La depresión, la agresión, la baja autoestima, las ideaciones suicidas y la poca o casi nula tolerancia a la frustración hoy colman las aulas, y no son más que el resultado de problemáticas desatendidas. En este marco de desolación, cualquier observador se podría preguntar: ¿y dónde está la emergencia educativa? ¿Dónde quedó la reactivación de la escuela? Ni siquiera por mandato de la Corte Constitucional, el Ministerio de Educación Nacional (MEN) ha formulado el plan de emergencia educativa. ¡Esta ni siquiera necesita un decreto, porque de hecho ya existe! Otra cosa es que el Gobierno no haya querido darse cuenta. Hay una emergencia sin intervención, millones de estudiantes colombianos viviendo difíciles problemas, y el Estado permanece indolente.

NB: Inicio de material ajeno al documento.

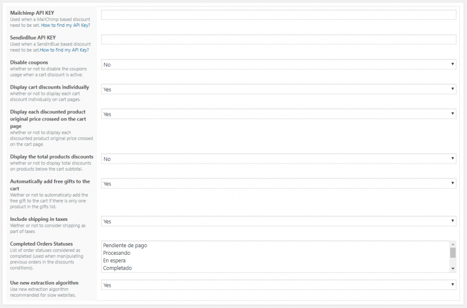Open SendinBlue 'How to find my API Key?' link
The image size is (467, 308).
pos(64,50)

Esta tragedia se encuentra a merced de los maestros, quienes cada día libran verdaderas batallas para atender sin más recursos que su vocación y compromiso las complejas situaciones que viven sus estudiantes. El Gobierno ha sido inferior a las circunstancias, y solo se le ha ocurrido la estrategia de Evaluar Para Avanzar: una “solución” que es posible conocer visitando la página web del MEN (www.mineducacion.gov.co) y cuya lectura permite concluir que es una estrategia pésimamente pensada y formulada para superar el mal que sufren nuestros niños.

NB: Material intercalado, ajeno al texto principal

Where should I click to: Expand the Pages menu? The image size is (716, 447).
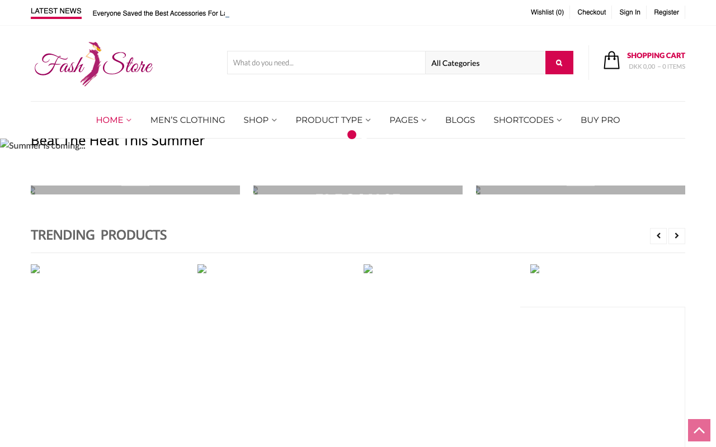(x=408, y=120)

La educación en Colombia debería estar intervenida estratégicamente en atención emocional, psicosocial y autoestima, y enfocada en el manejo de emociones a través de proyectos culturales, artísticos, deportivos, recreativos, así como en las dimensiones cognoscitivas y cognitivas, más que atender la afectación académica de estos dos años traumáticos. De ahí que comparta hoy dos de varias sugerencias desarrolladas por el profesor Julián de Zubiría en su columna “Cuatro estrategias para enfrentar el bullying en los colegios”, publicada en el diario El Espectador el pasado 12 de abril: primera, reivindicar en la escuela la formación integral, más que la intelectual, y segunda, no escatimar esfuerzos para crear espacios y “dedicar tiempo y profesores al cuidado del corazón y de las emociones”. Porque no es así, los niños viviendo semejante holocausto y el gobierno parodiando la bella canción del “monstruo” argentino de la música, Sandro de América: “Y al final, la escuela sigue igual”. Y creo que peor.